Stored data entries
#####

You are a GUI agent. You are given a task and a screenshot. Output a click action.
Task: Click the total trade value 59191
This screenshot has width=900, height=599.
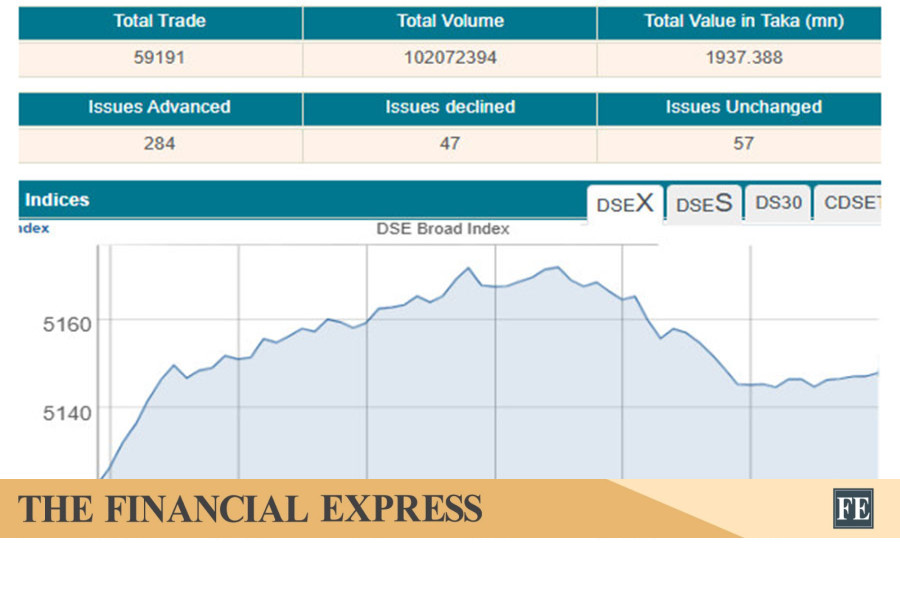(x=159, y=58)
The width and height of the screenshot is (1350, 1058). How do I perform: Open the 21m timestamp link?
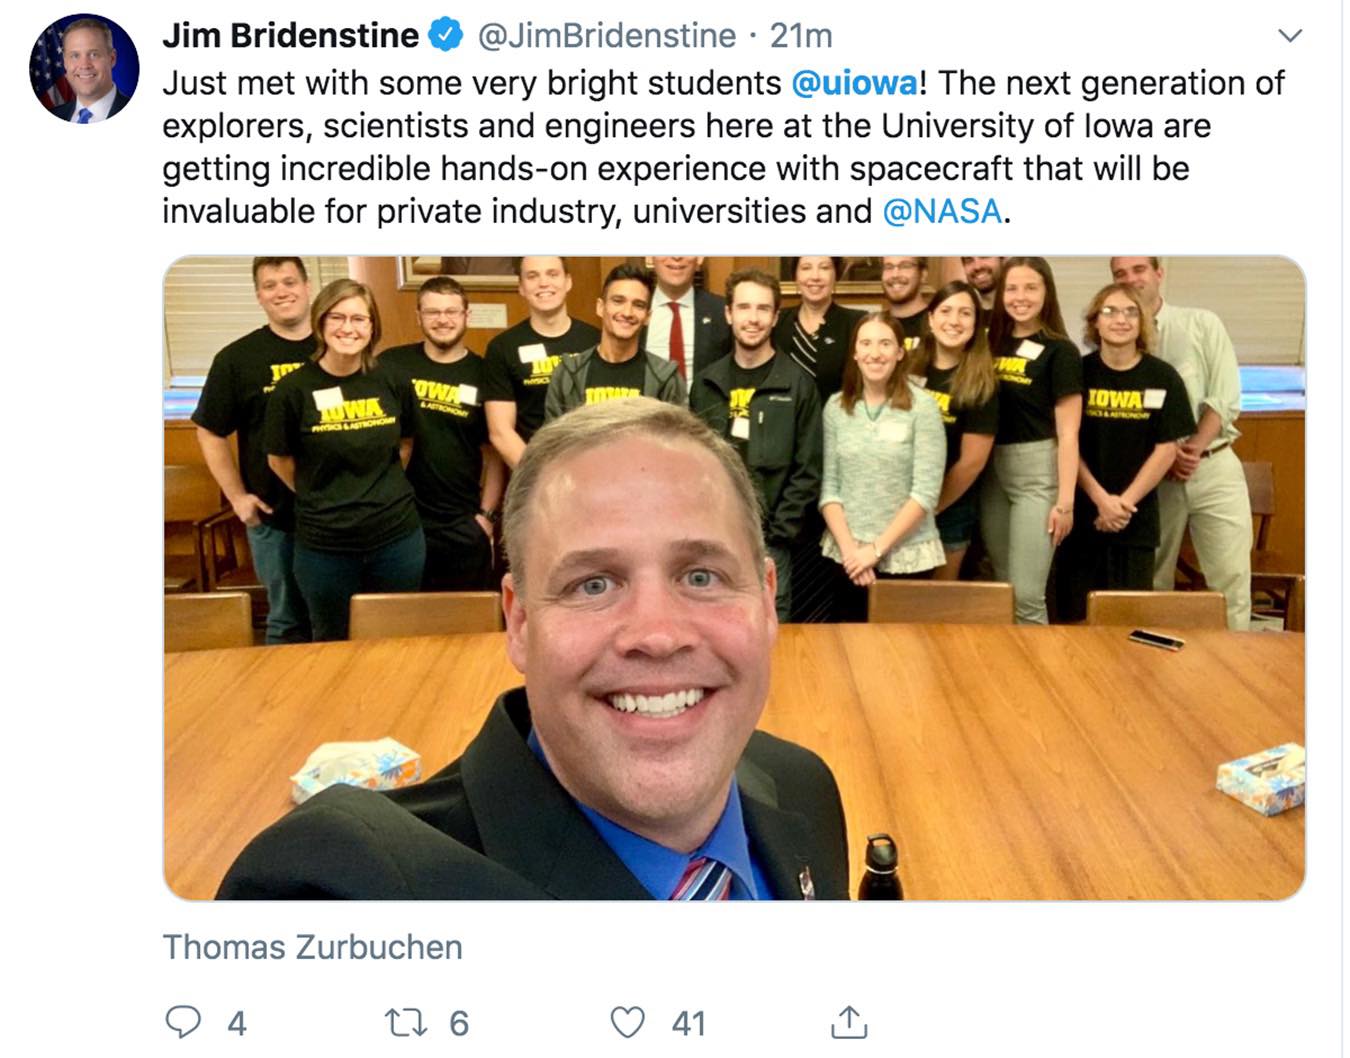[x=801, y=36]
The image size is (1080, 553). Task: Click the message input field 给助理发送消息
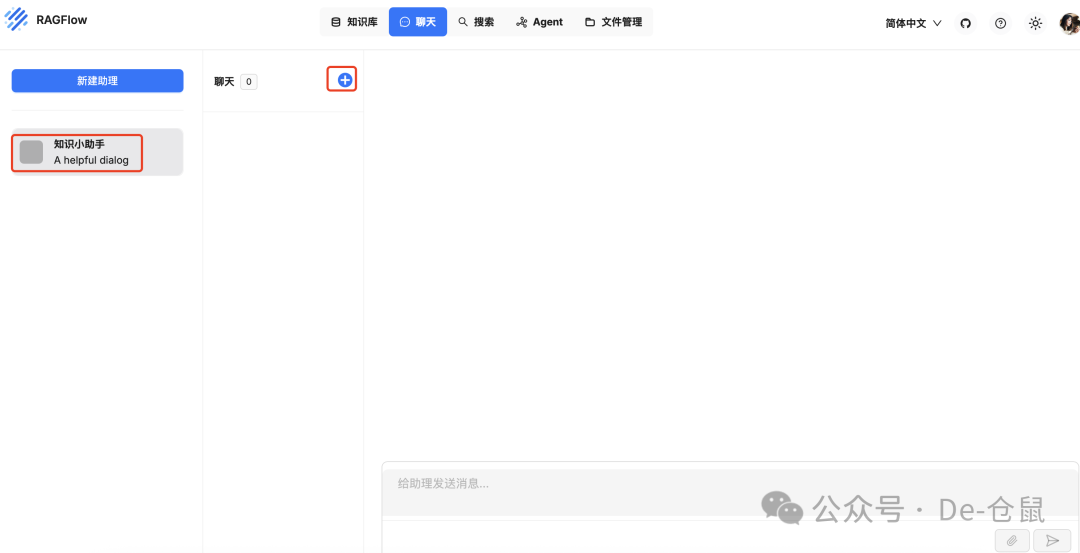coord(700,484)
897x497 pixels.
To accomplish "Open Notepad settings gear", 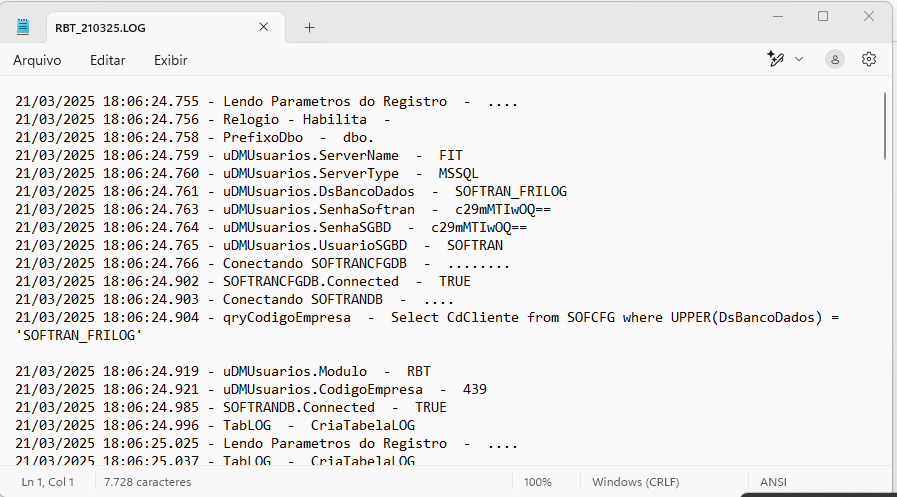I will (x=868, y=60).

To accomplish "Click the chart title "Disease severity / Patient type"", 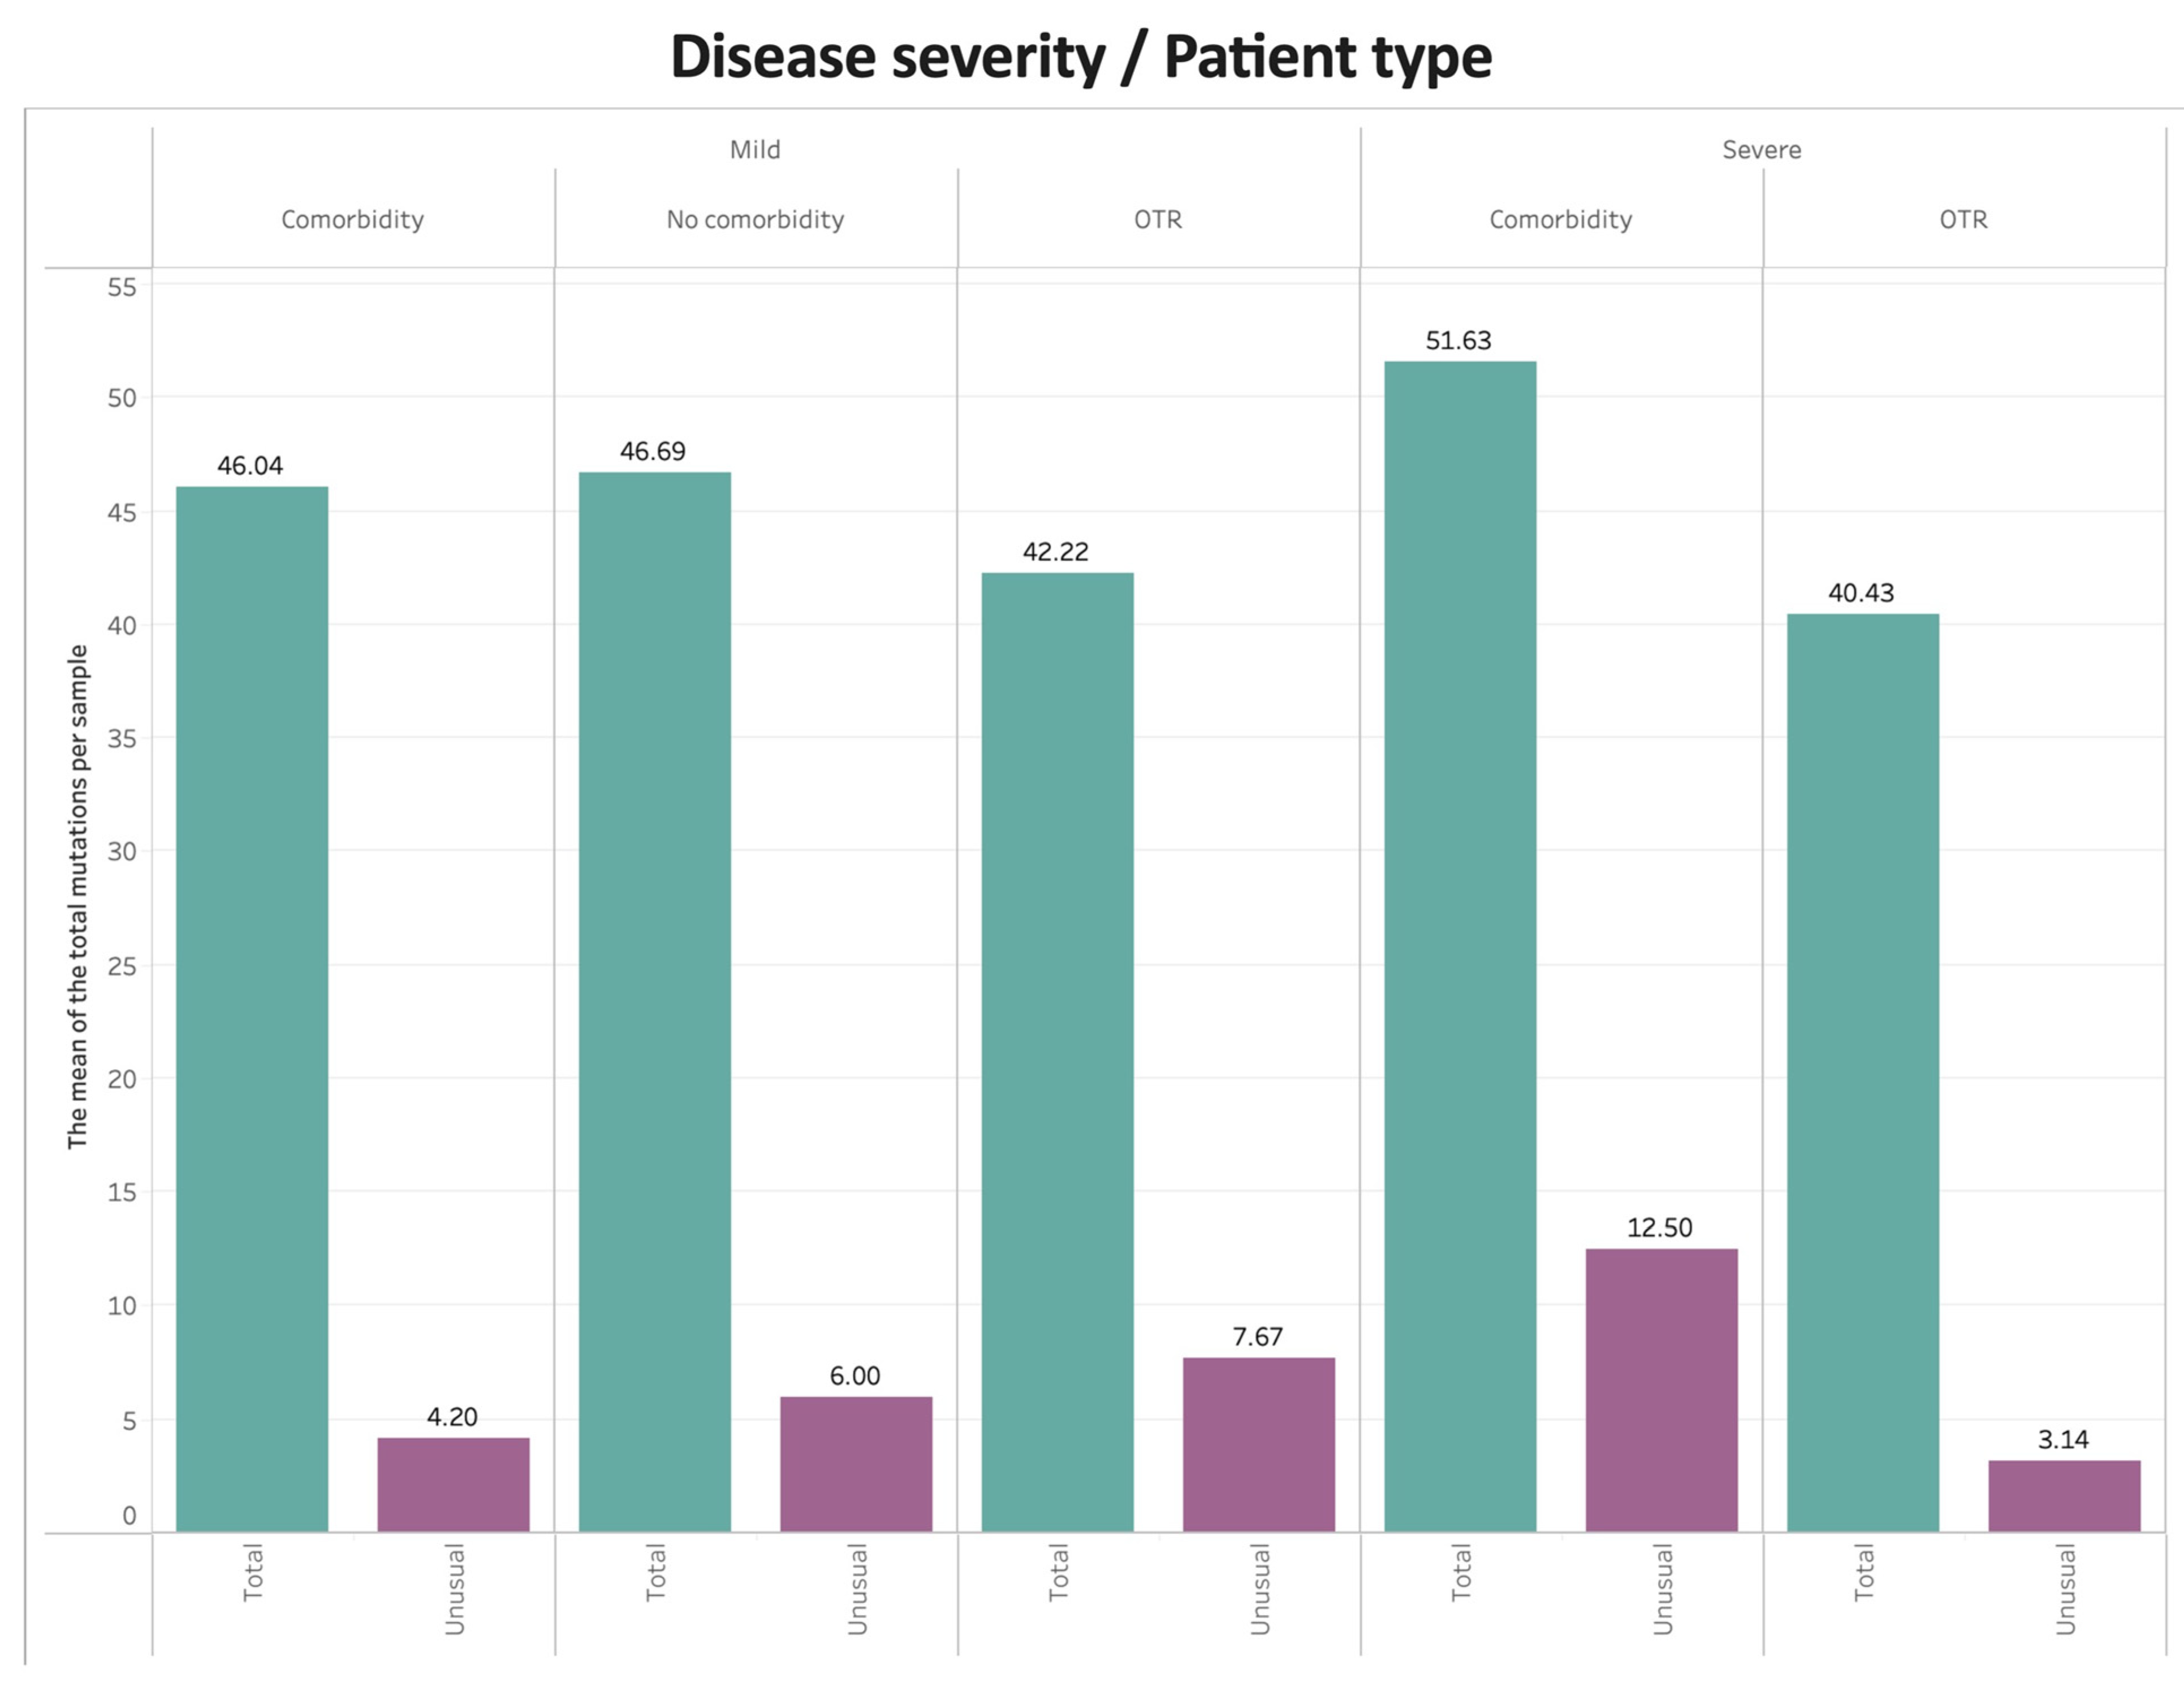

#####

__HOW TO COMPLETE THIS TASK__.
Only the lines from the start of the records to the line with "897x497 pixels." belong in the copy. Print them exactly, minus pictures.

__SOLUTION TO THIS TASK__.
You are a GUI agent. You are given a task and a screenshot. Output a click action.
Task: Click the total trade value 59191
This screenshot has width=900, height=599.
(x=159, y=58)
The width and height of the screenshot is (1350, 1058). How do I perform: Open the 21m timestamp link?
[x=801, y=36]
The image size is (1080, 553). Task: Click the message input field 给助理发送消息
coord(700,484)
897x497 pixels.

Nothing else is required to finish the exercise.